What this exercise asks:
1. Transcribe the Halloween costume essay below from "The next day" up to and including "are representative examples.".
2. According to the Halloween costume essay below, what do costume generator websites randomly combine?

Document section:
[start]

/

The Quest to be Costumed

Shakina Kirton ’18, in "Concept!"

As a child, during the heady, early stages of Halloween costume planning, when I was constrained only by my imagination and the fine motor skills necessary to render its products in Magic Marker, I was always attracted by the idea of becoming an inanimate object. I think it was the promise of complete transformation that appealed to me – that for one windy fall evening you could completely and truly leave your everyday form behind and metamorphose into a lamp or half of a sliced avocado. My mom, more familiar with the earthly limitations of cardboard and cotton batting, would gently try to steer me in the direction of something with a marginally more humanoid shape, meeting with mixed success.

 

The past few years at college, my costumes have become more and more haphazard.  The prospect of planning a costume can feel less like an opportunity to radically break with the ordinary and more like another necessary step to be taken in the constantly-enacted but never-quite-complete process of creating a distinctive public identity. Unable to think of something clever, this year I wore a black-and-gray beehive wig and a Goodwill dress with commanding shoulder pads that I recycled from freshman year. My hairdo stuffed with plastic bags and wobbling precariously, I felt appropriately and festively transformed, but part of me sensed that through the mists of time, my younger self, carefully weaving drugstore plastic snakes through a headband to dress as Medusa, was shaking her head disapprovingly at my lack of concept.

 

The next day I found that quite a substantial portion of the Internet is devoted to providing assistance to people who have trouble coming up with Halloween costumes. This includes a number of websites that offer the services of a “costume generator,” which randomly combine adjectives and nouns. My particular favorites were the generator that offered mildly racy ideas like “erotic mermaid egg” and “sensual weasel,” and the one that drew all of its nouns from the titles of Wikipedia pages so that the suggested costumes were, shall we say, not easily recognizable: “sexy members of the Victorian Legislative Assembly, 1945-1947,” and “scary Guaiquerí-class patrol boat” are representative examples.

 

Amused but unsatisfied, I turned to Emilie Shepherd ’18, a lifelong Halloween enthusiast and crafting expert, for her advice on the costume creation. When asked about how she comes up with ideas, she, like many great artists, found her artistic process difficult to describe, as concepts tend to come to her in unexpected moments of inspiration. However, these flashes of creativity are fostered by consciously keeping oneself in a constant state of receptivity to costume ideas.

[end]

Recorded data:

[start]

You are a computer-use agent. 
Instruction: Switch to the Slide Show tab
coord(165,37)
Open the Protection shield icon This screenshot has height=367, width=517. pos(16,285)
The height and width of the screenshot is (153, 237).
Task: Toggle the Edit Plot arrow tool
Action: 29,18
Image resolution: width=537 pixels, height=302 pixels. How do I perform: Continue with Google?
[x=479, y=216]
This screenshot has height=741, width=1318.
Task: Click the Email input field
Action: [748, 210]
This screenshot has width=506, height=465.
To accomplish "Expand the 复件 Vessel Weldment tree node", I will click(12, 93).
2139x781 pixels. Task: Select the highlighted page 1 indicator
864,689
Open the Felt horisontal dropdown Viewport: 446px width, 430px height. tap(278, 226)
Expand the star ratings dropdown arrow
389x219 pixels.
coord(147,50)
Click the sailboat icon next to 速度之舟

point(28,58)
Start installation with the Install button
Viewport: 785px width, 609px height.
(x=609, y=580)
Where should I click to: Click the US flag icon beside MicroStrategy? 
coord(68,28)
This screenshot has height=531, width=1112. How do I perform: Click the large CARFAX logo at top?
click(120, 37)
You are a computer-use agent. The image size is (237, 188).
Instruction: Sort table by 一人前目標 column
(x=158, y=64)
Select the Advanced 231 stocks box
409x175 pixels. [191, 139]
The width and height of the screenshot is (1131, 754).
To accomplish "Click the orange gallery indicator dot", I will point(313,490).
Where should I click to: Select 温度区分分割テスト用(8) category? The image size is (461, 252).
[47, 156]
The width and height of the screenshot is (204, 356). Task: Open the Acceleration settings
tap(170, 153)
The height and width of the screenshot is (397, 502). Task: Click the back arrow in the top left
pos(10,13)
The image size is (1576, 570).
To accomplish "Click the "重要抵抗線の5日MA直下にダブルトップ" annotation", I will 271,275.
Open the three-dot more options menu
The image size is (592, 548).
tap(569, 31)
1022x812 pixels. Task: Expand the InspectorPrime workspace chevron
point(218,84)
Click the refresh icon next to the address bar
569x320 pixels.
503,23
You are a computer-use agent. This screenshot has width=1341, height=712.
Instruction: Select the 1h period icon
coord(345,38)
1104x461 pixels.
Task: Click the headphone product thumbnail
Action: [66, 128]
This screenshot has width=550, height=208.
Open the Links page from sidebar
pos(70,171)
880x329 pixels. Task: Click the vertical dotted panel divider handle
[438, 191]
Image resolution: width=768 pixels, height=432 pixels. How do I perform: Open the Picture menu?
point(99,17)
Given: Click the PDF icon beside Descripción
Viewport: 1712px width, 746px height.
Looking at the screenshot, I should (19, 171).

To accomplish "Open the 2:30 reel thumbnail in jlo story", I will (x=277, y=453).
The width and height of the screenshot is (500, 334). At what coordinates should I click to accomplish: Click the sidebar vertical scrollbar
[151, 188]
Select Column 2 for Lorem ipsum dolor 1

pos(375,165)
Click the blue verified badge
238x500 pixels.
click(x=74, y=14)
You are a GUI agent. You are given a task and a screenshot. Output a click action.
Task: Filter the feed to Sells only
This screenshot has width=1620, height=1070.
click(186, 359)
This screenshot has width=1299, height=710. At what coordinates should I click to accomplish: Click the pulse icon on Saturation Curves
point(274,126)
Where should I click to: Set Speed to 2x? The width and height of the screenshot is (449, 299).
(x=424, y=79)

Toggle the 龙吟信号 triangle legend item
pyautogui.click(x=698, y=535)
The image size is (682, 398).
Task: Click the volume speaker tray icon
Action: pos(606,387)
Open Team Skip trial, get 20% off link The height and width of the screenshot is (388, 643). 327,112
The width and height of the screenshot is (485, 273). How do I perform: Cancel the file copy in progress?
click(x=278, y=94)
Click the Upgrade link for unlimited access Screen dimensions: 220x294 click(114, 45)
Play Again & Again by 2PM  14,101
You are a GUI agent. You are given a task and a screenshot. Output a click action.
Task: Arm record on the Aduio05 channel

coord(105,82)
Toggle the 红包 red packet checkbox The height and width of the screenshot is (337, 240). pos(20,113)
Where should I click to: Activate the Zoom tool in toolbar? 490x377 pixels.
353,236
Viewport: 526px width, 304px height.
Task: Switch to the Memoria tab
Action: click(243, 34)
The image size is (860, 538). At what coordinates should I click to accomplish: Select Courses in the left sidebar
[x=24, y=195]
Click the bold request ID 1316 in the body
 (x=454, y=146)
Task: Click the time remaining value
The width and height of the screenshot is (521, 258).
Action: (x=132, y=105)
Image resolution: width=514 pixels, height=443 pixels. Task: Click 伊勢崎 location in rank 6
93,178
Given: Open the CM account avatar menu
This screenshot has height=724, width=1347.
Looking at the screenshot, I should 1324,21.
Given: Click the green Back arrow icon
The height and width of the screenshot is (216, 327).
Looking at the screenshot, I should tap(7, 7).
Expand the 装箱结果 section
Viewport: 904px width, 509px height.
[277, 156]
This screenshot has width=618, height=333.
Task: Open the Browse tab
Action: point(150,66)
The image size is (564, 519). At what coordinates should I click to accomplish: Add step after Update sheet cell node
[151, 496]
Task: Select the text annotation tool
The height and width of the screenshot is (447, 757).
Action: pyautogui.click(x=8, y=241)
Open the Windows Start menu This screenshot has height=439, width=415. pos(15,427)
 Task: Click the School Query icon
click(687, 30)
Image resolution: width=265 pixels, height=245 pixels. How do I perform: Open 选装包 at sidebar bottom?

[end]

Per-task answers:
1.
The next day I found that quite a substantial portion of the Internet is devoted to providing assistance to people who have trouble coming up with Halloween costumes. This includes a number of websites that offer the services of a “costume generator,” which randomly combine adjectives and nouns. My particular favorites were the generator that offered mildly racy ideas like “erotic mermaid egg” and “sensual weasel,” and the one that drew all of its nouns from the titles of Wikipedia pages so that the suggested costumes were, shall we say, not easily recognizable: “sexy members of the Victorian Legislative Assembly, 1945-1947,” and “scary Guaiquerí-class patrol boat” are representative examples.

2. They randomly combine adjectives and nouns.